Final disposition is a clinical decision. Patients requiring albuterol every 4 hours and breathing comfortably on room air can generally be discharged home. Patients requiring intubation or continuous bronchodilator nebulization require admission to the intensive care unit. Between these two extremes is a broad spectrum in which the disposition to the floor or intensive care unit relies on clinical judgement and local practice patterns without evidence-based decision rules. The following are some indicators that suggest admission to an intensive care unit:18,21

  • Previous severe exacerbation;
  • Two or more hospitalizations in the past year;
  • Three or more ED visits in the past year;
  • Hospitalization or ED visit in the past month;
  • Use of more than two canisters of short-acting beta-agonist in the past month;
  • Difficulty perceiving or articulating asthma symptoms;
  • Persistence of PEFR < 40% predicted.

Patients requiring transfer to another facility warrant special consideration. The potential for decompensation en route and the limited resources available during transport, in comparison to what is available at the originating facility, must be carefully considered. Some specific considerations include:

  • Avoid weaning albuterol to a lower frequency or dose than what the patient has proven to be able to tolerate.
  • A dose of ipratropium prior to transport provides several hours of adjunctive bronchodilation.
  • Early administration of steroids allows maximal effect during transport.
  • Liberal administration of magnesium is preferable to decompensation en route.
  • Carefully consider whether the patient needs pre-emptive intubation based on clinical status, improvement to current therapies, and the duration of transport.

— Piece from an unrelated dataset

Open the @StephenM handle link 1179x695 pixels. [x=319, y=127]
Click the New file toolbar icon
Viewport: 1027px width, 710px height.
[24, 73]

Status asthmaticus can be frightening for patients and providers. Early recognition of severe asthma from the patients’ appearance, work of breathing, and breath sounds will lead to prompt response to their illness. A planned approach with multiple tiers of medications and clear endpoints can help direct the management of these patients. Prompt administration of first-line medications, including inhaled beta-agonists and anticholinergics with systemic steroids, may turn patients around quickly. Second-line therapy with magnesium sulfate can be added quickly to non-responders, in addition to continuous beta-agonist nebulization. Third-line agents can be started to treat refractory status asthmaticus, and consultation with a pediatric intensivist may be helpful at this time. Patients in severe respiratory distress who can tolerate a mask may benefit from noninvasive positive pressure ventilation. The decision to intubate an asthmatic must be based on clinical judgment, though the decision can be aided by hypercarbia or hypoxia on a blood gas. The most experienced intubator should make the first attempt, as the risk of cardiac arrest peri- and post-intubation is high for asthmatics. Ventilator managements should focus on preventing barotrauma, allowing for long exhalation times, and maximizing oxygenation. Chest radiography is recommended for all patients in status asthmaticus to look for alternate diagnosis or triggers for their exacerbation. Anaphylaxis should be considered for patients with comorbid allergies. Patients who require continuous nebulization or advanced respiratory support should be admitted or transferred to a pediatric intensive care unit for further management.